Between matters of taste and matters of judgment. The difference between the two is suggested in the old Latin proverb, De gustibus non disputandum est, which may be loosely translated “it is pointless to debate matters of taste.” Conversely, it is profitable to debate matters of judgment. If I say “I like chocolate” or “I prefer the Ford Taurus over other full-size American cars,” I am speaking of matters of taste and needn’t defend my statement. But if I say “I believe Senator Blabby’s position on immigration is the most reasonable one,” I am speaking of a matter of judgment and should be prepared to explain why I hold that belief.
Between making assertions and supporting them. People who confuse these two activities believe that piling one assertion on another, or expressing the same idea in different words, is the same as providing evidence. It isn’t. For example, supporting the assertion about Senator Blabby’s view on immigration entails specifying what merits his view has that competing views lack.
Between familiarity and validity. It is natural to be more comfortable with familiar ideas than with unfamiliar ones. Also, to regard that comfortable feeling as evidence that the idea is sound. (Realizing this, people who wish to manipulate us repeat certain ideas over and over—a current noxious example, “Republicans don’t care for the poor and middle classes.”) But familiarity and validity are separate matters. The ideas we are most familiar with could be wrong.
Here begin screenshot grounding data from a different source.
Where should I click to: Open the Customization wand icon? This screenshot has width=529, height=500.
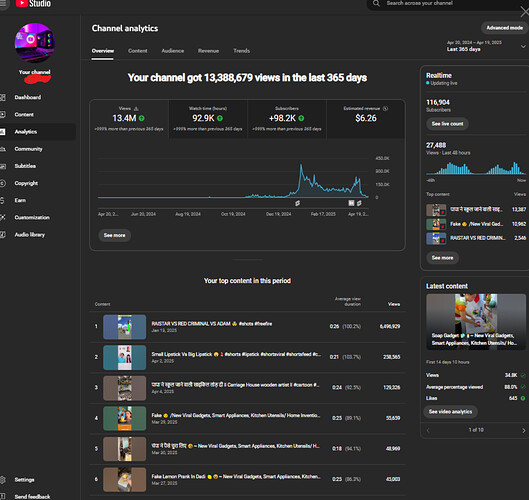[3, 218]

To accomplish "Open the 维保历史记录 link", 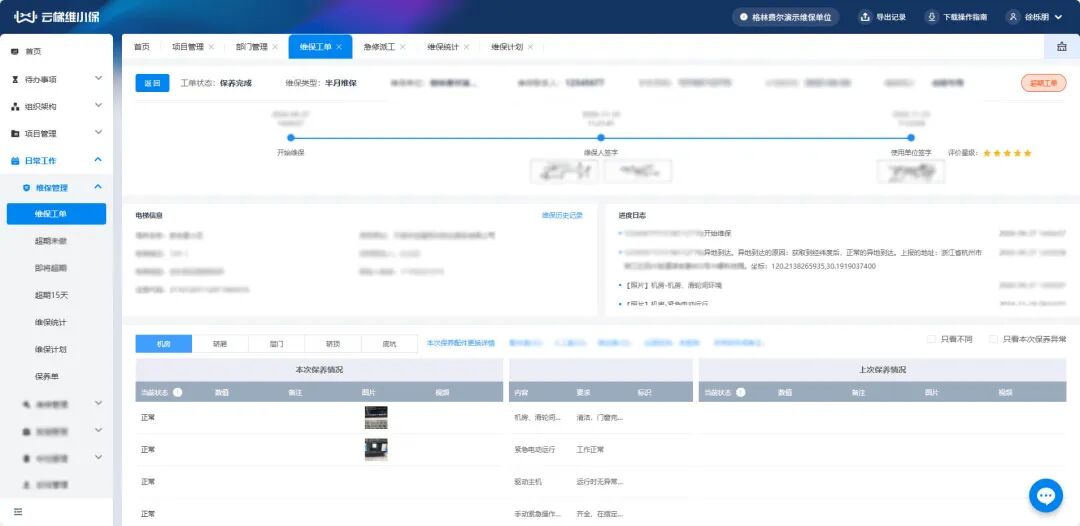I will pos(561,215).
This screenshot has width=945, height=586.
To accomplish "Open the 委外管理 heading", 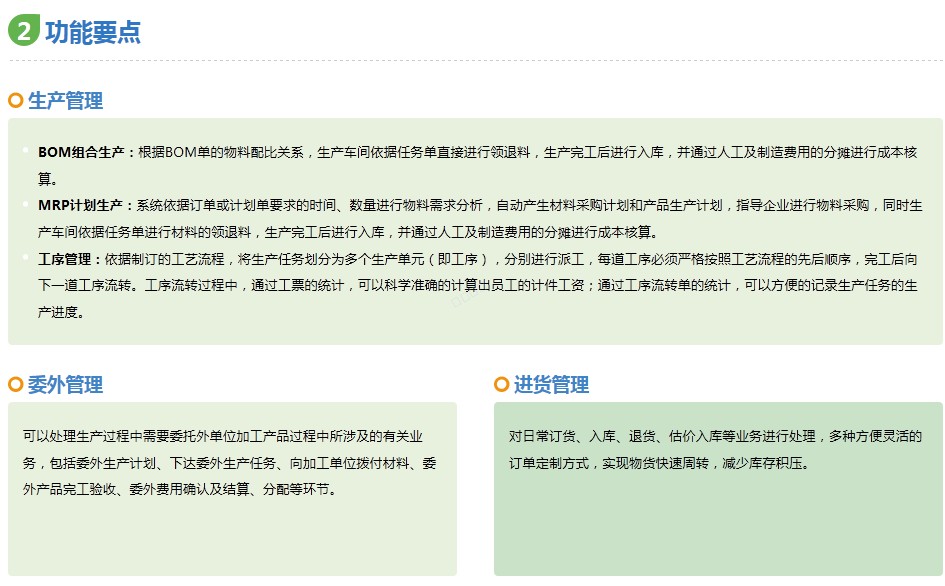I will coord(65,385).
Between classifying and evaluating. One shortcut in thinking has become popular today—judging on the basis of labels. For example, if a talk-show guest is identified as a liberal or conservative, or pro- or anti-gun control, or a Christian or atheist, many people automatically reject what the person has to say even before he/she finishes speaking. They may even believe that their reaction constitutes evaluating the person’s ideas. That is not the case, of course. An essential part of evaluating ideas is to separate them from the person who expresses them, as well as from any label attached to that person.
Between feeling and thinking. Many people believe that feeling and thinking are not only similar but equally effective as guides to believing and acting. In fact, they are very different both in form and effectiveness. Feelings are more spontaneous than thoughts but also more capricious—that is, more easily influenced by our changing moods and manipulated by other people. This is not to say that feelings have no value—only that they need to be tested by careful thought before being trusted. To put it slightly differently, feelings should never be used as a substitute for thought.
Between style and substance. Style refers to the rhetorical appeal of a spoken or written presentation; substance, to the quality of its reasoning. It is possible both to speak nonsense eloquently and to speak sense inarticulately. If we do not distinguish between style and substance when we read and listen, we are liable to reject good ideas and embrace bad ones. If we do not make that distinction when we speak and write, the quality of our presentations is likely to suffer.
Making these distinctions ourselves, and calling to account those who do not make them, will help to elevate contemporary discourse.